In the end though, I wish programs would just rank ’em the way they want them, and trust the NRMP will create the optimal list after that. But every year in rank meetings I heard the entire faculty talk about whether or not a student wanted to come. And every year I stood up and gave a bit of a soliloquay about how the match works and how it doesn’t matter whether they want to come or not and it should have no impact on our rank list. And just as you remember from when I was a resident, I was usually the one person in the room that thought differently than everyone else.
On another note –
I appreciate your notes about wanting candidates that did sports. I had a somewhat different take. When I interviewed candidates I really just wanted to find some people I would enjoy working with. I really didn’t care about their academic credentials. After many years I realized that I just couldn’t predict who was going to be great and who wasn’t based on their application. But I could predict one thing – I could predict who I liked personally.
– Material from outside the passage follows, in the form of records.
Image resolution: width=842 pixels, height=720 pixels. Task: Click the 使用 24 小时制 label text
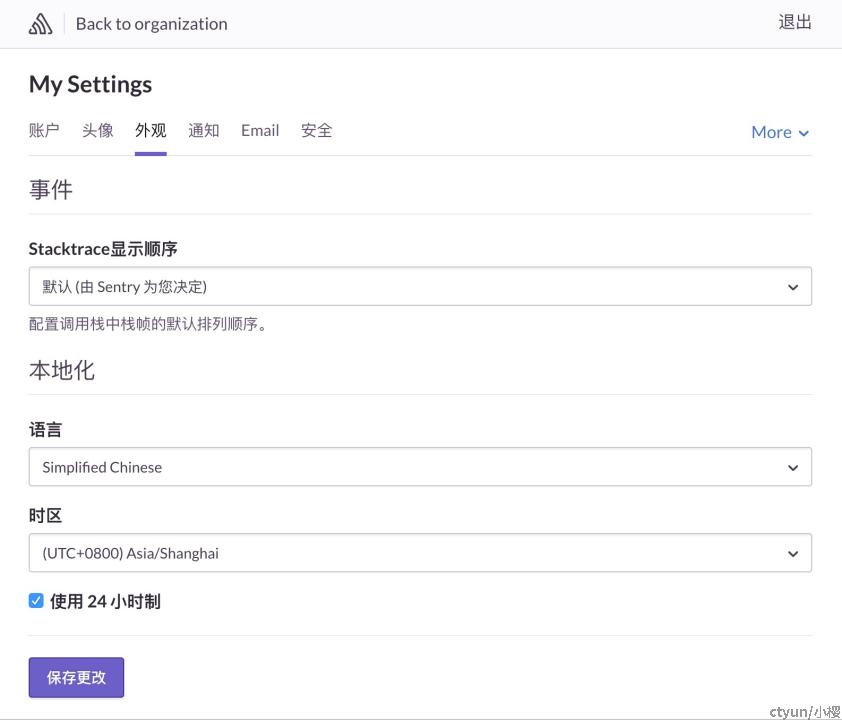pos(105,601)
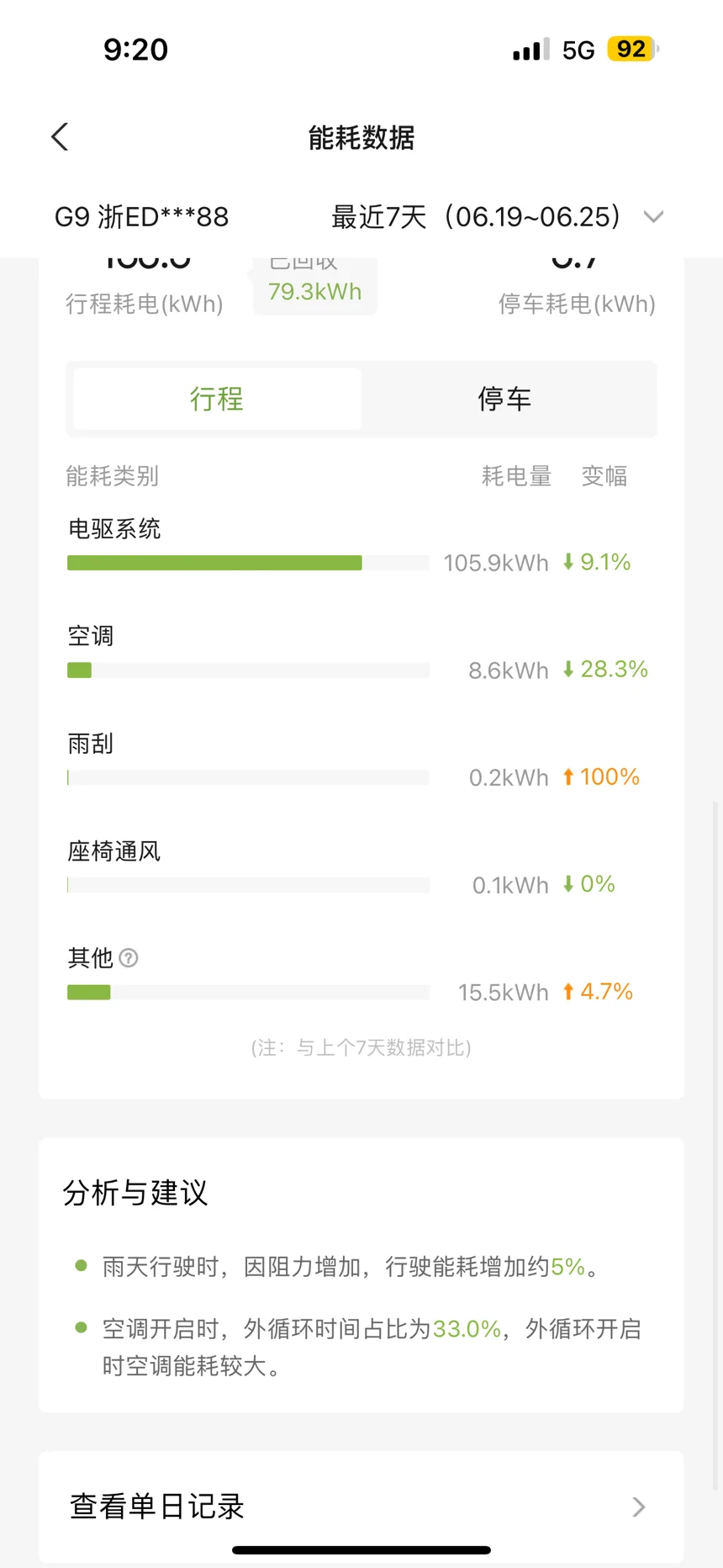
Task: Open vehicle selector G9 浙ED***88
Action: tap(141, 217)
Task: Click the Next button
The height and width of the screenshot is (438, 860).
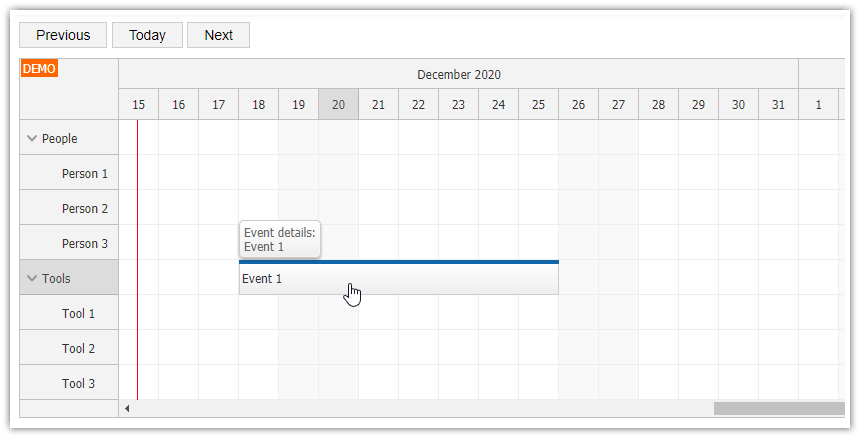Action: pos(218,35)
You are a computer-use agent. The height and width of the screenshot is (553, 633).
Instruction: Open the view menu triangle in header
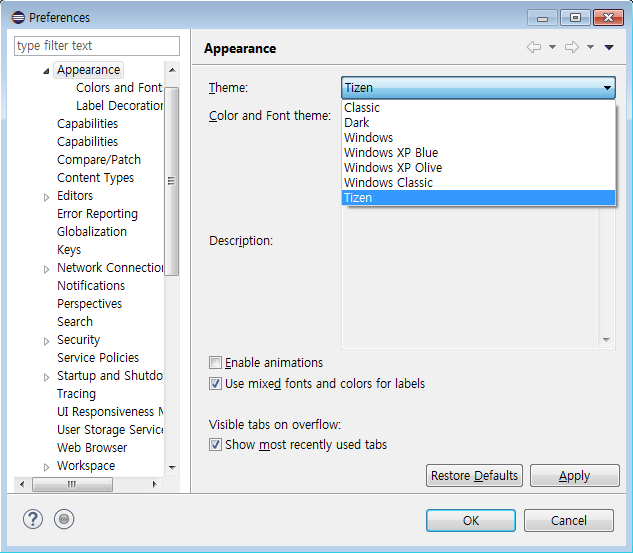609,48
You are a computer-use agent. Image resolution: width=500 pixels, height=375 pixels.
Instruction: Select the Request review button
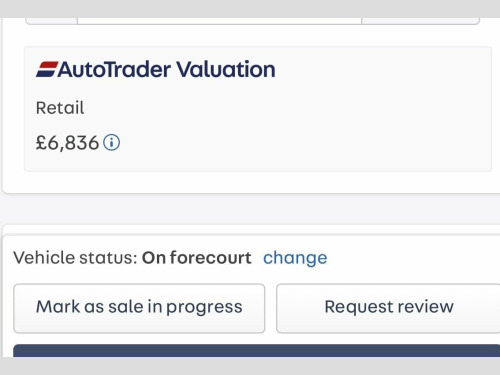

And that mattered a great deal. And that matter was even greater when we were talking about fellowship candidates, as unlike a resident who you will work with off and on for four years, you will work with a fellow every day for two years. Something I used to say to other faculty was “The joy of working with a superstar pales in comparison to the pain of working with a difficult human being.” In the end, I wanted to enjoy my work, and that meant working with people who were good to be around. So that’s who I ranked highest. Given that my picks pretty much never matched with us, I think the rest of the faculty just liked board scores.
Well written by one of the best UCSF fellows ever to attend the MFM fellowships in SF.
A Comment: Very little data has been collected as to how happy are the residents a year, two or three into their residency training . The fact that 70% get their first choice. Means relatively little. How fulfilled they are may mean much more.